In CPSwarm we will consider heterogeneous swarms of ground robots/rovers and UAVs to conduct certain missions in the surveillance of critical infrastructure like, e.g., industrial or power plants as well as in Search And Rescue (SAR) tasks. For surveillance, we envision applications of swarms for: a) intrusion detection (detection of unauthorized persons entering the plant area) or b) follow and observe actions of unauthorized persons in the plant.
Apart from that in SAR tasks swarms can be exploited for: a) generating a situation overview of the disaster scene in case of an industrial plant accident including real-time images (VIS, IR), toxic and explosive gas leakage detection or b) finding of human casualties or persons trapped in the disaster area.
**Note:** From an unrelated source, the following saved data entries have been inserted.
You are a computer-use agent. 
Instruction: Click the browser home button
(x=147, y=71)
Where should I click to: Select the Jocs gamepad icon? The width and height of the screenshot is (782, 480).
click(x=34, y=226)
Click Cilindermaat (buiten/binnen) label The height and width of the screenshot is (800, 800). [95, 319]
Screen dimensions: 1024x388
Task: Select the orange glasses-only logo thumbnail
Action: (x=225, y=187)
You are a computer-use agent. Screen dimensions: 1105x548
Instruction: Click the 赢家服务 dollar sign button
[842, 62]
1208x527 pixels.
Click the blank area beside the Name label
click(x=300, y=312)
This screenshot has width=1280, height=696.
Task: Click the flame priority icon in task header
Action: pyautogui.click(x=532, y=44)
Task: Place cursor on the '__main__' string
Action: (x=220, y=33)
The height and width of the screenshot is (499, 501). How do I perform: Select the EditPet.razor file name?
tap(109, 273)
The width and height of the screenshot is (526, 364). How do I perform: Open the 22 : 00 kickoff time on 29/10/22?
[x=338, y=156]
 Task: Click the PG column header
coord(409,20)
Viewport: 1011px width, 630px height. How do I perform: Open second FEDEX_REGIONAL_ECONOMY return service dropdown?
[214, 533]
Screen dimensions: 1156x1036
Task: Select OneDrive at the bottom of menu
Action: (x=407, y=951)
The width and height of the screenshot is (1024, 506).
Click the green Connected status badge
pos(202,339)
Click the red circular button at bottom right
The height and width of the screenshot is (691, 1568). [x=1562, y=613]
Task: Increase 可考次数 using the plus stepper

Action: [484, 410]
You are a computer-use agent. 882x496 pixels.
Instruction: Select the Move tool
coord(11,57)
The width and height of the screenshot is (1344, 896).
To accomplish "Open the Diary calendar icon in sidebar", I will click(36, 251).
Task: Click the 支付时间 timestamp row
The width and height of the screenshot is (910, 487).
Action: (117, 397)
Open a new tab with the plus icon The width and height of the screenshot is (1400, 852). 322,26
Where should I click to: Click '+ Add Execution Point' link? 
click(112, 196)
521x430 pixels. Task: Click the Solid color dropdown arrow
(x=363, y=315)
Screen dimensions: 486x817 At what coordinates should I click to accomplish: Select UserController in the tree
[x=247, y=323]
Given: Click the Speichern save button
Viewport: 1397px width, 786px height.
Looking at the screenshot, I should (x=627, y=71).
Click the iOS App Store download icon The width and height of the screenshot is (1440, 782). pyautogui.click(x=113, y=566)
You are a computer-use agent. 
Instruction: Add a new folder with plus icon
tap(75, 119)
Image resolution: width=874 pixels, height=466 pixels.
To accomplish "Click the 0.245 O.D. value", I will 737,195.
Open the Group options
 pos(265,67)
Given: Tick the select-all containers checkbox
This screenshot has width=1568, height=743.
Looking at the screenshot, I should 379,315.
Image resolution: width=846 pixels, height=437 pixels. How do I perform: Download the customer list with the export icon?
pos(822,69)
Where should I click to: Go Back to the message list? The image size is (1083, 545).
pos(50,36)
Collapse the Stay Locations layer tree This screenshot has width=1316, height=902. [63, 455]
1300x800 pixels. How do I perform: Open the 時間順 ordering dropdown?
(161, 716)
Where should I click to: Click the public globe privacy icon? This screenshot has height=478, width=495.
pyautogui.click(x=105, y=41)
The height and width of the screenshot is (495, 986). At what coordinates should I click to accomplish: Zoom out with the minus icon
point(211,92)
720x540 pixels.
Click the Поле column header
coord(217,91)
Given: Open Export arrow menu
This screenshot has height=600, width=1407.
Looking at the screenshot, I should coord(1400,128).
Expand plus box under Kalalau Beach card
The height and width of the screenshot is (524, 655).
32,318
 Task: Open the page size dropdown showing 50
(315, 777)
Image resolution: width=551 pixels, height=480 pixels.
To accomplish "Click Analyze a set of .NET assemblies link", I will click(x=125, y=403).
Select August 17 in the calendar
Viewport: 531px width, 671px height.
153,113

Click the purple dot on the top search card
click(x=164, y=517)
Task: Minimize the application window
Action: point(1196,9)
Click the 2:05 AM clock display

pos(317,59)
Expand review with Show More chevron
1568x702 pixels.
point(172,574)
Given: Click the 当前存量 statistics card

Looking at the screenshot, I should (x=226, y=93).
The gathered information is used to help security personnel, first responders as well as rescue teams to conduct their mission efficiently.
swarm drones

 

The two application scenarios share common requirements: a vast spatial area has to be inspected and information has to be provided to the stakeholders (security personnel, rescue teams, etc.) in real-time, especially in case of an incident. Swarms can reduce the inspection/detection times compared to, e.g., single UAV/rover applications. Especially in SAR a single minute can decide between death and life. The inspection cycle time for surveillance can be reduced considerably enabling denser inspection. At the core, there are multiple UAVs and multiple rovers that can act autonomously. They carry different sensors (VIS or IR cameras, microphones, gas sensors, etc.). Either each vehicle carries all sensor modalities or the sensor modalities are distributed among the vehicles. The vehicles carry intelligence and can communicate among each other (via WiFi, 4G or others). They operate as a self-organizing mixed team where particular tasks for each vehicle are not predefined at mission start but negotiated during mission execution. Such a swarm is highly adaptive to changes in the environment and can act dynamically.
For example a ground robot may order a camera UAV to look for the best path, or a UAV finds something strange and orders UAVs with other sensors to check or asks if one of the rovers can move there to perform some action.
 Moreover, in contrast to fully centralized control, such a swarm can still operate even if the connectivity among vehicles or with a base station is sparse. The swarm mission itself is defined in a central operation center in the beginning of the mission with a dedicated swarm definition tool (mission planner) that defines the goals and behavior of the swarm, thanks to the CPSwarm Deployment Toolchain.
 The central station can additionally collect the sensor data and perform sensor fusion and analysis in real time. The vehicles can also form a meshed ad-hoc communication network to improve communication performance. The central station is equipped with suitable user interfaces to enable the operator to influence the swarm (e.g. tell that he wants to see a certain scene then the swarm automatically sends the closest vehicle to the scene, camera remote control) or to document the swarm mission including all GPS and sensor data. On top of this, members of intervention teams may access the swarm and its data directly via wearable devices and, possibly influence/modify the swarm tasks. A possible test setting may be a mixed swarm of 4 UAVs and 4 rovers. They may be sent out to map a (disaster) area, look for casualties or perform intrusion detection with automated tracking of the intruder.